**Problem description:** Turn every line of the listing below into a numbered list, skipping any blank lines.

(Dataset entries)
━━━━━━━━━━━━━━━━
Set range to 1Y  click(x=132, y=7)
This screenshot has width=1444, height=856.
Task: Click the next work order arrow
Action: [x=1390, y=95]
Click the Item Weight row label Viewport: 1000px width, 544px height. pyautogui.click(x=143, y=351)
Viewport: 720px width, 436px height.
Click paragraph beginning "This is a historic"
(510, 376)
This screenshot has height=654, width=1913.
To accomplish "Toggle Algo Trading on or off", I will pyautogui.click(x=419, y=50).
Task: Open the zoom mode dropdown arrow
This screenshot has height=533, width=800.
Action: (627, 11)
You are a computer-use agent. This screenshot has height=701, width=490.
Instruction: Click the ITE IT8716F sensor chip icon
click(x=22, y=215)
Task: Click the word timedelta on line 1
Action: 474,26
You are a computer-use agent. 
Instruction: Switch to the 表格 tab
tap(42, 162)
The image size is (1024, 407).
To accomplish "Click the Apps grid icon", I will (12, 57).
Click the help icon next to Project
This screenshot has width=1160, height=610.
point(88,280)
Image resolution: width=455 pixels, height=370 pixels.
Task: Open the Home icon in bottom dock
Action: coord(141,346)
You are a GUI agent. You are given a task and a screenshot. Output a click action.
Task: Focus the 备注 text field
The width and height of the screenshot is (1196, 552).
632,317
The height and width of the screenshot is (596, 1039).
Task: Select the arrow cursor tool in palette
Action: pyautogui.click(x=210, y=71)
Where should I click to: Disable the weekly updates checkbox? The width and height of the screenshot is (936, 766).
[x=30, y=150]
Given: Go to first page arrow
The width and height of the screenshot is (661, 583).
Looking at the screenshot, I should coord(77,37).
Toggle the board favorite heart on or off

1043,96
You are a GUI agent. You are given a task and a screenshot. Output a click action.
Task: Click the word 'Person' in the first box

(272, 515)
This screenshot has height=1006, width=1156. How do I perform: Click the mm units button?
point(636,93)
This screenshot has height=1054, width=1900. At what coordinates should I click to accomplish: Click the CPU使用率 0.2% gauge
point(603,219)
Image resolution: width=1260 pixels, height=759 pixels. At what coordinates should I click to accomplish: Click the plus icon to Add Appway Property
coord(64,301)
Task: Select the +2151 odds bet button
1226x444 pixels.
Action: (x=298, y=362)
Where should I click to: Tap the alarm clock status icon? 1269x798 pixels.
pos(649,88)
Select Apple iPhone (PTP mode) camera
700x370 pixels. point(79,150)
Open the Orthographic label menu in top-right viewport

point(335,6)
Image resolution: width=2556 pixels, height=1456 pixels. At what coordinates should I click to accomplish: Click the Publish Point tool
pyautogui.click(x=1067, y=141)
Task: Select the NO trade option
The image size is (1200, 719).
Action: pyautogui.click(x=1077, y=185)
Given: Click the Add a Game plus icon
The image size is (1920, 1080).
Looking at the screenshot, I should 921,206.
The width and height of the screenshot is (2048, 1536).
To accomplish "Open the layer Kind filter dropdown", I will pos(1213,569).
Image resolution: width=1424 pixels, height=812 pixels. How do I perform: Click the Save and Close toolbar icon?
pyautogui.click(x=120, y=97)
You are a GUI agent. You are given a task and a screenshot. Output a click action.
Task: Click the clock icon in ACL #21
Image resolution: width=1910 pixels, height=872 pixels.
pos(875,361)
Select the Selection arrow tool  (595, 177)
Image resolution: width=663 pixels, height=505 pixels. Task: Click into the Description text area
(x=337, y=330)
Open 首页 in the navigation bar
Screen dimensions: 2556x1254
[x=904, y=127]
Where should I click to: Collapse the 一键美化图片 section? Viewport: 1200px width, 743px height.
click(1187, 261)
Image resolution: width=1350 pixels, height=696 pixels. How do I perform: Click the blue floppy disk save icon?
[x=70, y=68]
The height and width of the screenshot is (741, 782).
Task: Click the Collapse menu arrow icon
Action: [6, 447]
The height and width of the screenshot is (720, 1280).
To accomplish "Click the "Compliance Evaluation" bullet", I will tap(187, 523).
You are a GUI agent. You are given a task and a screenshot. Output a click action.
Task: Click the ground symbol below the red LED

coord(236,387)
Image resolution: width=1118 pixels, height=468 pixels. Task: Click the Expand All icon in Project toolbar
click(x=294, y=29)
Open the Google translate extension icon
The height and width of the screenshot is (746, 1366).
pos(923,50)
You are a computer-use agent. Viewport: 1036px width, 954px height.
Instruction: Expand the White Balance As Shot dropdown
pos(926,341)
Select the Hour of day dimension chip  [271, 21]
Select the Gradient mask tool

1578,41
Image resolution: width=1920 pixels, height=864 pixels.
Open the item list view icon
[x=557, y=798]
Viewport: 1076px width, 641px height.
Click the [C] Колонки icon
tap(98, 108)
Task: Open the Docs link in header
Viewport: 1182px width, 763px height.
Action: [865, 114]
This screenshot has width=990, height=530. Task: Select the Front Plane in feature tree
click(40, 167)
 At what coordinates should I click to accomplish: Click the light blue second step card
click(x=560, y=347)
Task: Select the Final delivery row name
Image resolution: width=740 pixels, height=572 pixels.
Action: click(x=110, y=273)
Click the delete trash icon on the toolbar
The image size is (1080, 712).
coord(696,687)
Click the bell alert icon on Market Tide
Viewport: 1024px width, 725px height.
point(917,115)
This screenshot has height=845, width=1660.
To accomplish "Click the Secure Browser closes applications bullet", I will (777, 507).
━━━━━━━━━━━━━━━━
**Written response:**
1. Set range to 1Y  click(x=132, y=7)
2. This screenshot has width=1444, height=856.
3. Task: Click the next work order arrow
4. Action: [x=1390, y=95]
5. Click the Item Weight row label Viewport: 1000px width, 544px height. pyautogui.click(x=143, y=351)
6. Viewport: 720px width, 436px height.
7. Click paragraph beginning "This is a historic"
8. (510, 376)
9. This screenshot has height=654, width=1913.
10. To accomplish "Toggle Algo Trading on or off", I will pyautogui.click(x=419, y=50).
11. Task: Open the zoom mode dropdown arrow
12. This screenshot has height=533, width=800.
13. Action: (627, 11)
14. You are a computer-use agent. This screenshot has height=701, width=490.
15. Instruction: Click the ITE IT8716F sensor chip icon
16. click(x=22, y=215)
17. Task: Click the word timedelta on line 1
18. Action: 474,26
19. You are a computer-use agent. 
20. Instruction: Switch to the 表格 tab
21. tap(42, 162)
22. The image size is (1024, 407).
23. To accomplish "Click the Apps grid icon", I will (12, 57).
24. Click the help icon next to Project
25. This screenshot has width=1160, height=610.
26. point(88,280)
27. Image resolution: width=455 pixels, height=370 pixels.
28. Task: Open the Home icon in bottom dock
29. Action: coord(141,346)
30. You are a GUI agent. You are given a task and a screenshot. Output a click action.
31. Task: Focus the 备注 text field
32. The width and height of the screenshot is (1196, 552).
33. 632,317
34. The height and width of the screenshot is (596, 1039).
35. Task: Select the arrow cursor tool in palette
36. Action: pyautogui.click(x=210, y=71)
37. Where should I click to: Disable the weekly updates checkbox? The width and height of the screenshot is (936, 766).
38. [x=30, y=150]
39. Given: Go to first page arrow
40. The width and height of the screenshot is (661, 583).
41. Looking at the screenshot, I should coord(77,37).
42. Toggle the board favorite heart on or off
43. 1043,96
44. You are a GUI agent. You are given a task and a screenshot. Output a click action.
45. Task: Click the word 'Person' in the first box
46. (272, 515)
47. This screenshot has height=1006, width=1156. How do I perform: Click the mm units button?
48. point(636,93)
49. This screenshot has height=1054, width=1900. At what coordinates should I click to accomplish: Click the CPU使用率 0.2% gauge
50. point(603,219)
51. Image resolution: width=1260 pixels, height=759 pixels. At what coordinates should I click to accomplish: Click the plus icon to Add Appway Property
52. coord(64,301)
53. Task: Select the +2151 odds bet button
54. 1226x444 pixels.
55. Action: (x=298, y=362)
56. Where should I click to: Tap the alarm clock status icon? 1269x798 pixels.
57. pos(649,88)
58. Select Apple iPhone (PTP mode) camera
59. 700x370 pixels. point(79,150)
60. Open the Orthographic label menu in top-right viewport
61. point(335,6)
62. Image resolution: width=2556 pixels, height=1456 pixels. At what coordinates should I click to accomplish: Click the Publish Point tool
63. pyautogui.click(x=1067, y=141)
64. Task: Select the NO trade option
65. The image size is (1200, 719).
66. Action: pyautogui.click(x=1077, y=185)
67. Given: Click the Add a Game plus icon
68. The image size is (1920, 1080).
69. Looking at the screenshot, I should 921,206.
70. The width and height of the screenshot is (2048, 1536).
71. To accomplish "Open the layer Kind filter dropdown", I will pos(1213,569).
72. Image resolution: width=1424 pixels, height=812 pixels. How do I perform: Click the Save and Close toolbar icon?
73. pyautogui.click(x=120, y=97)
74. You are a GUI agent. You are given a task and a screenshot. Output a click action.
75. Task: Click the clock icon in ACL #21
76. Image resolution: width=1910 pixels, height=872 pixels.
77. pos(875,361)
78. Select the Selection arrow tool  (595, 177)
79. Image resolution: width=663 pixels, height=505 pixels. Task: Click into the Description text area
80. (x=337, y=330)
81. Open 首页 in the navigation bar
82. Screen dimensions: 2556x1254
83. [x=904, y=127]
84. Where should I click to: Collapse the 一键美化图片 section? Viewport: 1200px width, 743px height.
85. click(1187, 261)
86. Image resolution: width=1350 pixels, height=696 pixels. How do I perform: Click the blue floppy disk save icon?
87. [x=70, y=68]
88. The height and width of the screenshot is (741, 782).
89. Task: Click the Collapse menu arrow icon
90. Action: [6, 447]
91. The height and width of the screenshot is (720, 1280).
92. To accomplish "Click the "Compliance Evaluation" bullet", I will tap(187, 523).
93. You are a GUI agent. You are given a task and a screenshot. Output a click action.
94. Task: Click the ground symbol below the red LED
95. coord(236,387)
96. Image resolution: width=1118 pixels, height=468 pixels. Task: Click the Expand All icon in Project toolbar
97. click(x=294, y=29)
98. Open the Google translate extension icon
99. The height and width of the screenshot is (746, 1366).
100. pos(923,50)
101. You are a computer-use agent. Viewport: 1036px width, 954px height.
102. Instruction: Expand the White Balance As Shot dropdown
103. pos(926,341)
104. Select the Hour of day dimension chip  [271, 21]
105. Select the Gradient mask tool
106. 1578,41
107. Image resolution: width=1920 pixels, height=864 pixels.
108. Open the item list view icon
109. [x=557, y=798]
110. Viewport: 1076px width, 641px height.
111. Click the [C] Колонки icon
112. tap(98, 108)
113. Task: Open the Docs link in header
114. Viewport: 1182px width, 763px height.
115. Action: [865, 114]
116. This screenshot has width=990, height=530. Task: Select the Front Plane in feature tree
117. click(40, 167)
118.  At what coordinates should I click to accomplish: Click the light blue second step card
119. click(x=560, y=347)
120. Task: Select the Final delivery row name
121. Image resolution: width=740 pixels, height=572 pixels.
122. Action: click(x=110, y=273)
123. Click the delete trash icon on the toolbar
124. The image size is (1080, 712).
125. coord(696,687)
126. Click the bell alert icon on Market Tide
127. Viewport: 1024px width, 725px height.
128. point(917,115)
129. This screenshot has height=845, width=1660.
130. To accomplish "Click the Secure Browser closes applications bullet", I will (777, 507).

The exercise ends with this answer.